Justice Ketanji Brown Jackson on Friday issued a temporary order halting a lower court’s decision that required the Trump administration to provide full food stamp benefits for tens of millions of Americans this month — a move that, for now, favors the administration in a fast-moving legal dispute that has become one of the defining flashpoints of the ongoing government shutdown.

As a result, the US Department of Agriculture (USDA) will not immediately need to comply with the lower court’s directive to transfer $4 billion to the nation’s main food assistance program by the end of the day. Though short-term, the ruling raises uncertainty for millions of people depending on SNAP (the Supplemental Nutrition Assistance Program) to afford groceries.

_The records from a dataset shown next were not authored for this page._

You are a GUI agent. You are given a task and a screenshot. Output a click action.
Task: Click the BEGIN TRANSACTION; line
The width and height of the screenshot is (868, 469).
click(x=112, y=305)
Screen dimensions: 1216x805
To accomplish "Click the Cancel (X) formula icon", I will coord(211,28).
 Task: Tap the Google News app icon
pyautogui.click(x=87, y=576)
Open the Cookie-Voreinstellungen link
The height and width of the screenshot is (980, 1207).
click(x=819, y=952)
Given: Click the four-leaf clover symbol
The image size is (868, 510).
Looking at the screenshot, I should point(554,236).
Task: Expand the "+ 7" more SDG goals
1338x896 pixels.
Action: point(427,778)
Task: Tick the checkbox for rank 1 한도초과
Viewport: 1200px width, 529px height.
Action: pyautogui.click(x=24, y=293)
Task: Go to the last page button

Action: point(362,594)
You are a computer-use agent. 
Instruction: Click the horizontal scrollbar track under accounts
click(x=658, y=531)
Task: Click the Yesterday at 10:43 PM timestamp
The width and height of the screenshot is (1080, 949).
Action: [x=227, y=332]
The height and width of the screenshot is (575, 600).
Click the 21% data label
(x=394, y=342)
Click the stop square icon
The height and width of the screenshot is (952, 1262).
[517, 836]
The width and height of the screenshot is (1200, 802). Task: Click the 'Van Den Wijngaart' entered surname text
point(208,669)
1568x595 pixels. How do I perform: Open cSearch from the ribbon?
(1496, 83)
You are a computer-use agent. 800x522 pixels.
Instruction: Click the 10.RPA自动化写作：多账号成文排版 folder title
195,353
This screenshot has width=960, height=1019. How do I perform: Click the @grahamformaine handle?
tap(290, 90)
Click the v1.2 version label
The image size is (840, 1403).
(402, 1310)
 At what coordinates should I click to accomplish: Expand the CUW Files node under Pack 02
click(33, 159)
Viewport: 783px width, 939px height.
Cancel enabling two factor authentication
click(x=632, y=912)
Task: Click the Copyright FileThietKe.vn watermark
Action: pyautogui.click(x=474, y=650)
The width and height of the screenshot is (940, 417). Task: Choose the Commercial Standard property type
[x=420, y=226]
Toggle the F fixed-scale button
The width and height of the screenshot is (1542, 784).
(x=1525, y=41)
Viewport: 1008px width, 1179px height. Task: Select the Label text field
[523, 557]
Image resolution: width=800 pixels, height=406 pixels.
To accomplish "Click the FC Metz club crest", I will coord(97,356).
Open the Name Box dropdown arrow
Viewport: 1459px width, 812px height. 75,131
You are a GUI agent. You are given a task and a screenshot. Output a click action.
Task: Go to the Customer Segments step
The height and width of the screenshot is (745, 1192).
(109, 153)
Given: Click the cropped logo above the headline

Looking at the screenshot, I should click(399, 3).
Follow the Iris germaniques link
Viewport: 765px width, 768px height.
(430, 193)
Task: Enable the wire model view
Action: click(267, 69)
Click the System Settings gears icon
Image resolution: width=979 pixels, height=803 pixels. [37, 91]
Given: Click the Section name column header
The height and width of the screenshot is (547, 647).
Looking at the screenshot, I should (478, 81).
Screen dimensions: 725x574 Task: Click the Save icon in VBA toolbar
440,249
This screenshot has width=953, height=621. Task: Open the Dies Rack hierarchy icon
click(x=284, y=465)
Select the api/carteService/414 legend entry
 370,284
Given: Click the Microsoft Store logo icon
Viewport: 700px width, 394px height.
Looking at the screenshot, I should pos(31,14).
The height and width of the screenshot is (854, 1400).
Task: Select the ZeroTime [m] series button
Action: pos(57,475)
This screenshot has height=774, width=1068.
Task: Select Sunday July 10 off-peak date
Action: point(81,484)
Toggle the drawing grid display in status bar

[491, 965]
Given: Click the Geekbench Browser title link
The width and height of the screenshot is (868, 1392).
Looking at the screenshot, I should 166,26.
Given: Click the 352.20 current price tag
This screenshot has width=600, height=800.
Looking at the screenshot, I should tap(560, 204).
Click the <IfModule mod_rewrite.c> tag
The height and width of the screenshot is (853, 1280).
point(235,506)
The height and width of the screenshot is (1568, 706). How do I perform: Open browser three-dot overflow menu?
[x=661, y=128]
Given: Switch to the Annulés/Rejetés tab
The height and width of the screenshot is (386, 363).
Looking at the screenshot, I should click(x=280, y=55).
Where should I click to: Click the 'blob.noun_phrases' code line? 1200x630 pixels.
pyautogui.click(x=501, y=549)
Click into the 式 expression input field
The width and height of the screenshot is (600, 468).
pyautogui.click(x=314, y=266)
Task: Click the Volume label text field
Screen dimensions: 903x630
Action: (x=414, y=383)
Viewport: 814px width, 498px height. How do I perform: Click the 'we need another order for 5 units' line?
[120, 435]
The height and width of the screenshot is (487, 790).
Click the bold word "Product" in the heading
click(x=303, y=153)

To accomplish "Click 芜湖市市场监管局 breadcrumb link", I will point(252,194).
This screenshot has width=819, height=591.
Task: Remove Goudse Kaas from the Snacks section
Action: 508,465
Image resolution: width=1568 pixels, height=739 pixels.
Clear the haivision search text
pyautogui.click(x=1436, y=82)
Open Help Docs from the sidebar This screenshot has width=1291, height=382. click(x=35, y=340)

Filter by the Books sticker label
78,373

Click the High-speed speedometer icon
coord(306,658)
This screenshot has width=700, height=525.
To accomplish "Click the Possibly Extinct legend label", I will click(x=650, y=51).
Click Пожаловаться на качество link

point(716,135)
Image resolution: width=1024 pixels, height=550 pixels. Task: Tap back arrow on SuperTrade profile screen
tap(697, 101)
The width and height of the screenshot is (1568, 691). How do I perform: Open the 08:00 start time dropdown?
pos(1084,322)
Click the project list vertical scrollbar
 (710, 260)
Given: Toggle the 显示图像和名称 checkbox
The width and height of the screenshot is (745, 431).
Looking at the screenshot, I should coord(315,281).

Jackson’s order does not settle the larger legal dispute at the heart of the case. The Trump administration has already indicated that it plans to draw from the program’s contingency reserves to partially fund benefits. Her “administrative stay” merely pauses enforcement of the lower court’s order, allowing an appellate court additional time to consider the case.

Jackson, who oversees emergency appeals from the 1st US Circuit Court of Appeals, is the justice responsible for handling the matter.

The court battle over food stamps has become a major pressure point among all three branches of government during the record-length shutdown. SNAP, which supports roughly 42 million Americans, represents one of the clearest and most immediate ways the budget impasse is affecting the public.

It remains uncertain how the case will ultimately shape the future of billions in federal SNAP funding.

Background on the lower-court order

The Trump administration turned to the Supreme Court for emergency relief only hours after the USDA had informed states it was working to comply with US District Judge John McConnell’s ruling from Rhode Island, which required full program funding for November.

That quick reversal has added fresh confusion over when — or whether — beneficiaries will receive their full payments.

Earlier on Friday, the administration filed a similar request with a federal appeals court in Boston, which had not yet ruled by the time USDA circulated its guidance. That guidance said the department expected to complete the process of making full November benefits available later the same day.

By Friday night, however, the appeals court issued a short order declining to pause the payments while it reviewed the case, saying it would move “as quickly as possible.”